#### Directives:
1: In the G.I. Joe article, on what date did the Cold Slither episode first air?
2: Write the next part of the G.I. Joe article, picking up right after its final paragraph.

**** Page text ****

Way before the booty shorts that said “Executive Producer Dick Wolf” and Law & Order started their multi-decade run, a Saturday morning cartoon was quietly capturing the zeitgeist by subtly detailing battles with the PMRC (Parents Music Resource Center) and censoring music. Unsavory messages from a rock band? Influencing the youth to do a band’s bidding? That group was Cold Slither, the brainchild of the (obviously fictional) terrorist organization Cobra and the archenemy of the titular good guys in G.I. Joe, A Real American Hero.
On December 2, 1985, episode 51 from the first season of G.I. Joe aired to the masses. Cold Slither tells the story of Cobra going through a fiscal and personnel crisis after G.I. Joe raids a vault containing everything from gold coins to the Mona Lisa. Cobra Commander enlists his favorite gang of mercenaries, the Dreadnoks and leader Zartan, to create Cold Slither, a program that “creates rock ‘n’ roll music which inserts subliminal messages which will lull people into a trance and make them totally subject to [Cobra’s] will.” Way back then, a young Gerardo Martinez and Gus Rios were glued to the tube—albeit separately—planting a seed that would be sown four decades later.
Though the PMRC might have been an inspiration for the episode, it’s clear that motorcycle culture and metal were definitely an inspiration for G.I. Joe’s creators. From Zartan’s face paint to the shirtless vests, long hair, ponytails and denim, the Dreadnok mercenary team (who rode motorcycles) was clearly meant to mimic biker gangs and hard rock music. “I don’t recall any bands that were current at the time that I was inspired by,” recalls episode scribe Michael Charles Hill, “but I was inspired by songs from two of my favorite albums dating back to the early ’70s, such as Deep Purple’s Machine Head and T. Rex’s Electric Warrior—with a little Jim Morrison added to the mix. But mostly I was attempting to write a Cobra anthem.”

**** Rows ****

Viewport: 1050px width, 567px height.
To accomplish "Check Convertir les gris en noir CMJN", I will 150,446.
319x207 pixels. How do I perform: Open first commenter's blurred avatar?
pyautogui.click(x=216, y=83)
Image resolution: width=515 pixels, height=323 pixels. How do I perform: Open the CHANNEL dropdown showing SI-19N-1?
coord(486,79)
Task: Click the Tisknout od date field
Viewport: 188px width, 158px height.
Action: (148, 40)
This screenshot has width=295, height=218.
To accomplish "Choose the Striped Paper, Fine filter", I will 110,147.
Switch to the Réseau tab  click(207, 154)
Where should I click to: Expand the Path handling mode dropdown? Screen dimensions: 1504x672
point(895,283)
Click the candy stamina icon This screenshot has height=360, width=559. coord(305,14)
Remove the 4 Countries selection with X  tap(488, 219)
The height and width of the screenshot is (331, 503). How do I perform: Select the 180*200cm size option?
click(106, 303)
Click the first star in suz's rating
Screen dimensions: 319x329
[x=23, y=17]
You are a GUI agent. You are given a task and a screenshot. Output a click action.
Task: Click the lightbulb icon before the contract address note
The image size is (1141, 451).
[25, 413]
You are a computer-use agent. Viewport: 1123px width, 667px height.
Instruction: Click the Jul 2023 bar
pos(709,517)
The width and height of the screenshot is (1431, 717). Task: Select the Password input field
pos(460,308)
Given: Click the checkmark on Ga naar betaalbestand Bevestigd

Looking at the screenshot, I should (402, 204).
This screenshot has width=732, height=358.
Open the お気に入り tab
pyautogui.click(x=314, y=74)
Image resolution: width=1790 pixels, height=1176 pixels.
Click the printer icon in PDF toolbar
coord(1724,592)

****

#### Answers to each task:
1: December 2, 1985

2:
Intention and execution are two different things, as the band was clearly portrayed in a light that was indicative of the then-current musical landscape. “If we were to go back and ask the people that worked on the toy line in the ’80s, you’re gonna find out that there’s a lot of them who were heavily into Slayer, Metallica, Maiden—you see the influence,“ states Martinez, co-founder and managing partner of Reigning Phoenix Music. “If you look at the Dreadnoks themselves, they’re a mixture of this post-apocalyptic Mad Max thing with early-’80s, like, W.A.S.P., Motörhead, Plasmatics and more. It’s 100 percent because people at Hasbro were into heavy metal. Over the years, I bonded with one of the most instrumental people in Hasbro, and he helped me get this whole thing moving: Jerry Jivoin. He confirmed it. One of his favorite bands is Helloween, and he is a fan of Slayer and Metallica. We kept in touch and he was literally the person who I spoke to about doing something with Cold Slither.”
The road to the Cold Slither band started around 10 years ago with a chance meeting with Jivoin, a retired Hasbro exec, at San Diego Comic Con, and eventually Ben MacCrae and Michael Cohn at Hasbro. “When the Cold Slither episode was gonna be 30 years old, around 2015, was when I first brought it up,” recalls Martinez. “So, I went to dinner with Jerry and he brought it up with Derryl DePriest, the godfather of G.I. Joe in the ’80s. They spoke about it and they loved the idea. They passed it along, and it took some years because of some major restructuring; then one of his protégés picked it back up last year. They put me in touch with all the right people at Hasbro, who were all super excited to make this a reality. Obviously, after that I called Gus. I could hear him almost shedding a tear. We had both been fans and had been discussing the idea from the beginning.”
Gus is Gus Rios, the Left to Die/Gruesome drummer who first came in contact with Martinez while drumming for Malevolent Creation, discovering their shared (and very intense) love for G.I. Joe. Rios was well-versed on the entire idea, loved the episode and the concept, and was more than ready to put it in motion, staying true to the original idea and shaping the band based on the original blueprint. “I went on a hunt for more of the backstory of the band that was not as fleshed out in the cartoon,” recalls Rios excitedly. “I wrote the lyrics and the titles based on Dreadnok lore, which inspired what I was hearing in my head for the song.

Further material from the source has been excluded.